Las gentes que se aproximan a los cuarenta años rondaban la veintena cuando el nembutal y otros asuntos menos claros acabaron con la vida de esta mujer. Pero se trata sólo de un tipo determinado de gentes. Muchos varones que sufren hoy la marea Marilyn en películas mediocres y hasta vomitivas (pues las mejores películas de Marilyn son aquellas en que el protagonista es otro, por ejemplo, Jack Lemmon) no disponían en su juventud de un cine de barrio para gozar de los ensueños eróticos que, a falta de algo mejor, les producía esta señora ya madurita. Los que vivían en el campo o en internados de frailes -un porcentaje muy alto de los individuos de media edad en la sociedad española-, jamás atisbaron el muslo de Marilyn, ni saborearon de lejos el pringoso carmín de sus labios.

El mito, el jarabe reconstituven te, se lo hacen tragar ahora. Y se dan cuenta de que Marilyn nunca fue joven, nunca tuvo aspecto juvenil, por lo que no comprenden la mitomanía de quienes relacionan su muerte, o los últimos tiempos de su vida, con una forma particular de ser joven. Tal vez ellos eran realmente jóvenes, pero muy al margen de los corsés de la Monroe, dama que siempre presentó ese sutil aire fondón y carrocil que descubren con rapidez los muchachos de hoy. Si parte de estos adultos inducidos a comulgar con el mito no lo conocen, no pudieron verlo a su debido tiempo, porque el cine, hace treinta años, en España no estaba al alcance de todos los españoles -como hubiera dicho el No-Do-, a estas alturas es lógico que contemplen el objeto con un cierto rigor objetivo.

Apetecible estaba la chica, desde luego, sobre todo para una larga urgencia como la de aquellos años. Como actriz, uno de sus guionistas afirmaba que sólo sabía mover el trasero. Cantaba como una monja procaz y libertina. En los estudios y en la vida real era bastante inaguantable, porque también creyó que era una diosa... Pero todo esto no significa mucho. Como tampoco las pintorescas y hermosas historias que se cuentan sobre su desgraciada vida, desde el guardia que la violó de niña hasta el teléfono caído junto a la mano exánime. Ya dije que el único valor de los mitos es su belleza formal y esta belleza no tiene por que corresponder necesariamente con la realidad del objeto mitificado. Por tanto, cualquier corazón bien nacido se llenará de ternura ante tanta majestuosidad histórico literaria.

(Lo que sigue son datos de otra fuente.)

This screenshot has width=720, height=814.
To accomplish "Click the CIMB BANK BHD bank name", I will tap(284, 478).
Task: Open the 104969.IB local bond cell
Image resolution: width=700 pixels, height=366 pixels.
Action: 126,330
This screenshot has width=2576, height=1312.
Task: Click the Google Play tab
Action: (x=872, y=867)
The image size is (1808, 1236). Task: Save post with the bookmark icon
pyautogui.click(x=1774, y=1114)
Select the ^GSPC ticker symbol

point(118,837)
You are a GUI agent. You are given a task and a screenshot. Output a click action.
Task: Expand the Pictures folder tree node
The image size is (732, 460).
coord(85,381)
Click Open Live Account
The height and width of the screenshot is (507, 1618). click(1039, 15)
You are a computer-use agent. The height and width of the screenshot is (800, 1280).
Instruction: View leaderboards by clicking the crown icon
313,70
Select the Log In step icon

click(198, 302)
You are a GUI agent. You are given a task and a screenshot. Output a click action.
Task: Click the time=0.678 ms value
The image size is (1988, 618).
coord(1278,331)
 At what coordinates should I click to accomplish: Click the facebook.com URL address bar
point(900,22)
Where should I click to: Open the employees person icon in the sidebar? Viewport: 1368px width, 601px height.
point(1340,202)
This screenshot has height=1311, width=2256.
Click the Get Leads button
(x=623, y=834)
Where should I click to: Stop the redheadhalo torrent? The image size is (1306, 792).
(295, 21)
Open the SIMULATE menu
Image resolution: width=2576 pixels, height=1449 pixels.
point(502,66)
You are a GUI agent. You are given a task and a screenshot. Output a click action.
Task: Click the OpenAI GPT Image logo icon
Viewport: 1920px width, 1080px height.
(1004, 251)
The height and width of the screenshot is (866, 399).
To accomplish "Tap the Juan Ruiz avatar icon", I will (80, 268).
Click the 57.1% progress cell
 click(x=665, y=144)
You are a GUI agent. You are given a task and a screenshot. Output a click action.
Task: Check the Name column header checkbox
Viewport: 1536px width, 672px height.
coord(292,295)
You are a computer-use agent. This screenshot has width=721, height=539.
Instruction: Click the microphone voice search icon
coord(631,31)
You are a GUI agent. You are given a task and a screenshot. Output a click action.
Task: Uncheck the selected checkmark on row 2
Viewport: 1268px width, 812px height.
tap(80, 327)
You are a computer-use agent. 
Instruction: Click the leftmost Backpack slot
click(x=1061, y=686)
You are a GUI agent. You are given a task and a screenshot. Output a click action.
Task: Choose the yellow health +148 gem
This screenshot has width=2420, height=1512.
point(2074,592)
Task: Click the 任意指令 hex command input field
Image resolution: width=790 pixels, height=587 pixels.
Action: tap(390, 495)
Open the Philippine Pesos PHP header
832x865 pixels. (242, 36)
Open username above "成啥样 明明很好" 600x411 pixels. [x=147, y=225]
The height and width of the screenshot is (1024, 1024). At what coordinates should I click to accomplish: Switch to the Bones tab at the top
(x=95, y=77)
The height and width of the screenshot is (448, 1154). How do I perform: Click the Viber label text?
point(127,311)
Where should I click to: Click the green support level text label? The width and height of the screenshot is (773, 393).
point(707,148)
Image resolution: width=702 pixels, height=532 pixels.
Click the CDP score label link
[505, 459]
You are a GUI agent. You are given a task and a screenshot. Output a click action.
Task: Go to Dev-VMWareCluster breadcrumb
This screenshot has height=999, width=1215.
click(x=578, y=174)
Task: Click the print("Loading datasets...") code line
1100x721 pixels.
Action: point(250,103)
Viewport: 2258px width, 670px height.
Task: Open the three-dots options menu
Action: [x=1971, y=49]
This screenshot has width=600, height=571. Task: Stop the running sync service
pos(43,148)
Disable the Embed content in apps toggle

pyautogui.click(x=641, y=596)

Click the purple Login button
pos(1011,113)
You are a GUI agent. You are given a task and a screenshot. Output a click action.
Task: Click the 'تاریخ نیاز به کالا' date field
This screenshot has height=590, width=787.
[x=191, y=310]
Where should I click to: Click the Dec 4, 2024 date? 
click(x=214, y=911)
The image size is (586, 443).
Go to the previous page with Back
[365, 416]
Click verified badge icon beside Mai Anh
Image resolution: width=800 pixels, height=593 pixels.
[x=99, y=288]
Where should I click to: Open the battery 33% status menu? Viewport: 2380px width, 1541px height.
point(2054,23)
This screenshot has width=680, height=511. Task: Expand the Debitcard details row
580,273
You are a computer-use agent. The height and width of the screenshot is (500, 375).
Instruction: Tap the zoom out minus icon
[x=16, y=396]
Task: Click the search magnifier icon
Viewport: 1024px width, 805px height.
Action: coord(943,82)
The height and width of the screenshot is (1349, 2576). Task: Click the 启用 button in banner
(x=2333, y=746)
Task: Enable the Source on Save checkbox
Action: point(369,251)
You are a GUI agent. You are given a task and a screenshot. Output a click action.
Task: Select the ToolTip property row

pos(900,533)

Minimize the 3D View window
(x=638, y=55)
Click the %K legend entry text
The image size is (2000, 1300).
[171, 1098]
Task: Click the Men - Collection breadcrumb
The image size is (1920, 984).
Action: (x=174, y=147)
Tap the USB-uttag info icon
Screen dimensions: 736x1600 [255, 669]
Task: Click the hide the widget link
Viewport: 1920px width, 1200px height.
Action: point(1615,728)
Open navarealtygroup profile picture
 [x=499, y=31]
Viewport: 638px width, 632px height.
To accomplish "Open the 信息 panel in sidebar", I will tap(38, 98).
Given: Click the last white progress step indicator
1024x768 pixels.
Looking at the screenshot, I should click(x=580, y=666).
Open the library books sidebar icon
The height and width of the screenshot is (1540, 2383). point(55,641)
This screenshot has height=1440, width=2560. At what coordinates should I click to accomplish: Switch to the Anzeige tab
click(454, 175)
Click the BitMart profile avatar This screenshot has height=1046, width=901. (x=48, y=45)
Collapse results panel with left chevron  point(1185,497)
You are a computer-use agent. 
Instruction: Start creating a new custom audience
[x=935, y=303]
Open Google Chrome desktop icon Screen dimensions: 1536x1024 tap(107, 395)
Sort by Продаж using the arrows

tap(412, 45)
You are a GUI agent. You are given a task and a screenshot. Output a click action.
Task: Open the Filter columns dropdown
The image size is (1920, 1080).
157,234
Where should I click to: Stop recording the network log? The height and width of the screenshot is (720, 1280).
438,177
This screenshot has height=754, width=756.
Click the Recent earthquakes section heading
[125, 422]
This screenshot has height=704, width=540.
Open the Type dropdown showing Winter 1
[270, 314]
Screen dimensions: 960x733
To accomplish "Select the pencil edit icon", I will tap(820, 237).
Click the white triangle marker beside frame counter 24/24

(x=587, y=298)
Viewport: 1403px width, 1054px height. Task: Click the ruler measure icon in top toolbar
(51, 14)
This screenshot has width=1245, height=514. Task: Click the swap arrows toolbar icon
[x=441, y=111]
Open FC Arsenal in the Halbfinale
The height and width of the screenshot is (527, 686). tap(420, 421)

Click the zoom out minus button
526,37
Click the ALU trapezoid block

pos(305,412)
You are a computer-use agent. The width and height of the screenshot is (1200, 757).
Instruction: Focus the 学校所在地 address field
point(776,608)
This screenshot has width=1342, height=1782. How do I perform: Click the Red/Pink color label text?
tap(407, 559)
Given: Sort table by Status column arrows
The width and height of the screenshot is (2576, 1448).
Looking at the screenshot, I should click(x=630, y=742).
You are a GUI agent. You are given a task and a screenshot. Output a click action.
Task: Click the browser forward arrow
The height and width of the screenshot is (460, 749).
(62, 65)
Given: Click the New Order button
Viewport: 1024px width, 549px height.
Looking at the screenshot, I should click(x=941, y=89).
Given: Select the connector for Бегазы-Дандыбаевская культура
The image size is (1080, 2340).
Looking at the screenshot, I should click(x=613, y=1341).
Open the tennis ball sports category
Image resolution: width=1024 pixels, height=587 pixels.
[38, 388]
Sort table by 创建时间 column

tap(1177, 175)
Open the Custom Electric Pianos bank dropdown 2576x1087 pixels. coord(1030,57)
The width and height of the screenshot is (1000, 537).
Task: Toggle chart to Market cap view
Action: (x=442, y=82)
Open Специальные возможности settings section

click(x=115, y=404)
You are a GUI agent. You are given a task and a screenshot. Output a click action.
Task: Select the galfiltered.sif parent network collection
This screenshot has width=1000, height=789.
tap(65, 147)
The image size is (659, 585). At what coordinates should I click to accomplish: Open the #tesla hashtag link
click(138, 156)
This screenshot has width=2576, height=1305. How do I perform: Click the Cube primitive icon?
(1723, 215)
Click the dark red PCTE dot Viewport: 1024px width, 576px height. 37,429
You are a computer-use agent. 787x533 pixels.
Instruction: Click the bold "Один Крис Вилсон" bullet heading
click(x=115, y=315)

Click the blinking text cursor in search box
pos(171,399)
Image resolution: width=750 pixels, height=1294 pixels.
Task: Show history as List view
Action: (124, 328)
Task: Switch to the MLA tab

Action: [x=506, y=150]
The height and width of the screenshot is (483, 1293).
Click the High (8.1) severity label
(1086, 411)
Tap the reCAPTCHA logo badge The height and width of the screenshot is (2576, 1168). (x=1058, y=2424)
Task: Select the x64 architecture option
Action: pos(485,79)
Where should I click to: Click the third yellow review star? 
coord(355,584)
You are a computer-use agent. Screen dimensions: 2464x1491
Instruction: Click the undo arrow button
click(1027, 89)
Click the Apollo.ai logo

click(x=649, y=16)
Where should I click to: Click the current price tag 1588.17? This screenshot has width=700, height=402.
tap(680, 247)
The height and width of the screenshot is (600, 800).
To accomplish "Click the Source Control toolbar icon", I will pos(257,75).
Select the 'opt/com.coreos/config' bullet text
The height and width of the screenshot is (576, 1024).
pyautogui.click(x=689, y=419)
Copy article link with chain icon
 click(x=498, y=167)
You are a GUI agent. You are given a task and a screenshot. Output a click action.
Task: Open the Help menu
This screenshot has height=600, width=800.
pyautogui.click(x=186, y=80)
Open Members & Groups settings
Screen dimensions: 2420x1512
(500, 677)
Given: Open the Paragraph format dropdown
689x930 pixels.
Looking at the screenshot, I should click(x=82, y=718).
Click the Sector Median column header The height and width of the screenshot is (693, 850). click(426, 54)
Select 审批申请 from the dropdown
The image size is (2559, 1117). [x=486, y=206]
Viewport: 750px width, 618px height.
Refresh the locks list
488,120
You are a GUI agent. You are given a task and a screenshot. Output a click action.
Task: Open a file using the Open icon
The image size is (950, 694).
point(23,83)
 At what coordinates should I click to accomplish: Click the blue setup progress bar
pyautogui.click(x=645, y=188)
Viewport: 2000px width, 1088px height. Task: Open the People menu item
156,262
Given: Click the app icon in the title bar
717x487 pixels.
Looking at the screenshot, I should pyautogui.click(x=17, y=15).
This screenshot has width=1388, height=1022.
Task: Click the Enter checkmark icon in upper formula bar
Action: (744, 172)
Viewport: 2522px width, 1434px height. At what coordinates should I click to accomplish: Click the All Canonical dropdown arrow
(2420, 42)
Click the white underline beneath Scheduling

Y por otro lado, aunque sobre gustos se ha escrito tanto, sigue siendo insuficiente. Hay varones que se sienten atraídos incluso por Greta Garbo y hasta conoce uno a alguien aficionado a las ovejas, a las gallinas y a las manzanas reineta, como Henry Miller, sin ir más lejos. ¿Quién iba a atreverse a discutirles sus predilecciones? En este campo, cualquier discusión sería una ofensa. El símbolo erótico que Marilyn Monroe fue en los años cincuenta, milagrosamente transmutado ahora en símbolo de la inocencia, ya permite alguna conjetura acerca del rigor de las imaginaciones eróticas y del cambio de los tiempos.

El que desee aferrarse a sus erotismos juveniles soportará, sin esfuerzo, esta indisgestión esperpéntica causada por una señora de cuya belleza podría discutirse mucho y cuyas aptitudes profesionales no han sido convincentemente demostradas. Ni podrán serlo, después de la marea de los doce sábados. Los demás pueden dedicarse a soñar con Ornella Muti, por ejemplo.